In [14]:
import pickle
import pandas as pd
import statsmodels.api as sm
from sklearn.model_selection import train_test_split

In [15]:
years = list(range(2001, 2024))

In [16]:
with open('./data/cleaned_data/final_stats.pickle', 'rb') as statistics:
    final_stats = pickle.load(statistics)

In [17]:
stats_columns = ["ID", "salary_cap_perc", "last_year_of_contract", "age", "games_played_perc", "games_started_perc", "minutes_played", "avg_minutes_played", "WS48", "PER", "team_successes",
              "defensive", "most_improved", "most_valuable", "most_valuable_finals", "sixth_man", "all_league", "all_def", "season"]
last_year_of_contracts = pd.DataFrame(columns=stats_columns)

In [18]:
# get data for players on last year of contract.
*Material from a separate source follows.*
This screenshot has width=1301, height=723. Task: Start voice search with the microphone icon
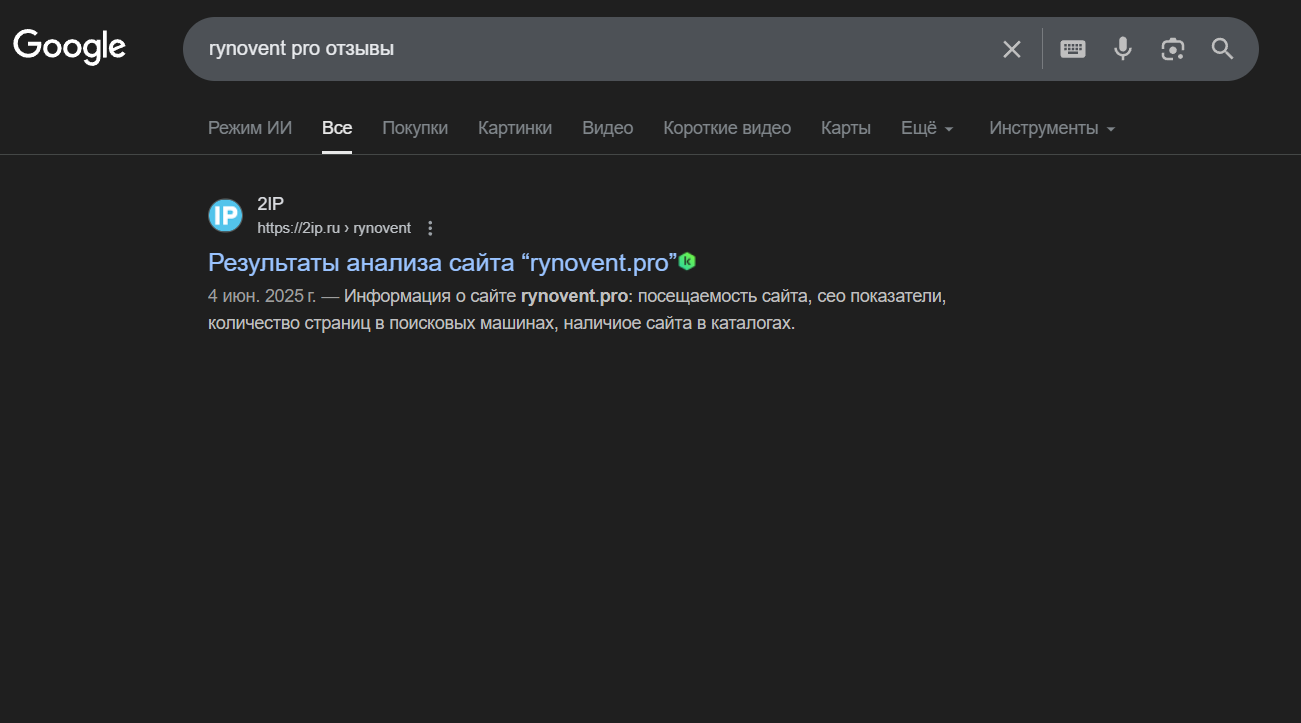point(1123,49)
Don't inclue season 2023 becuase of lack of next season data for players
for year in years[:-1]:
    contracts = pd.DataFrame()
    contracts = final_stats[year].query("last_year_of_contract == True").copy()
    contracts["season"] = year
    contracts = contracts.reset_index()
    last_year_of_contracts = pd.concat([last_year_of_contracts, contracts]).reset_index(drop=True)

In [19]:
# get rif of Nans and players that did not contribute a lot to their teams (possible end of careers, injury etc)
last_year_of_contracts = last_year_of_contracts[(last_year_of_contracts["minutes_played"] > 96)].reset_index(drop=True)
last_year_of_contracts = last_year_of_contracts[(last_year_of_contracts["avg_minutes_played"] > 5)].reset_index(drop=True)
last_year_of_contracts = last_year_of_contracts[(last_year_of_contracts["games_played_perc"] > 0.1)].reset_index(drop=True)
last_year_of_contracts = last_year_of_contracts.dropna()

In [20]:
# Create df for analysis and prediction
model_columns = ["ID", "season", "salary_cap_perc", "age", "games_played_perc", "games_started_perc", "minutes_played", "avg_minutes_played", "WS48", "PER", "team_successes", "player_successes"]
data = pd.DataFrame(columns = model_columns)

In [21]:
# Load data and clean games_player_perc of anomalies
for index, row in last_year_of_contracts.iterrows():
    row_id = row['ID']
    season = row["season"]
    try:
        salary_cap_perc = final_stats[season+1].query(f'ID == "{row_id}"')["salary_cap_perc"].iloc[0]
        age = row["age"]
        if row["games_played_perc"] > 1:
            games_played_perc = 1
        else:
            games_played_perc = row["games_played_perc"]
        games_started_perc = row["games_started_perc"]
        minutes_played = row["minutes_played"]
        avg_minutes_played = row["avg_minutes_played"]
        win_shares_per = row["WS48"]
        player_efficiency = row["PER"]
        team_successes = row["team_successes"]
        success_points = row['defensive'] * 2 + row['most_improved'] * 1 + row['most_valuable'] * 5 + row['most_valuable_finals'] * 4 + row['sixth_man'] * 2 + row['all_league'] * 2 + row['all_def'] * 1

        new_df_row = [row_id, season, salary_cap_perc, age, games_played_perc, games_started_perc, minutes_played, avg_minutes_played, win_shares_per, player_efficiency, team_successes, success_points]
        data.loc[len(data)] = new_df_row
    except:
        pass

In [22]:
data.to_csv("./data/final_data/data.csv", index=False, encoding='utf-8')

In [23]:
X = data.drop(columns=["salary_cap_perc"])
y = data["salary_cap_perc"]

In [24]:
X_train, X_test, y_train, y_test = train_test_split(X, y, test_size=0.2, random_state=42)

In [25]:
X_train = sm.add_constant(X_train)
X_test = sm.add_constant(X_test)

In [26]:
X_train.to_csv('./data/final_data/X_train.csv', index=False, encoding='utf-8')
X_test.to_csv('./data/final_data/X_test.csv', index=False, encoding='utf-8')
y_train.to_csv('./data/final_data/y_train.csv', index=False, encoding='utf-8')
y_test.to_csv('./data/final_data/y_test.csv', index=False, encoding='utf-8')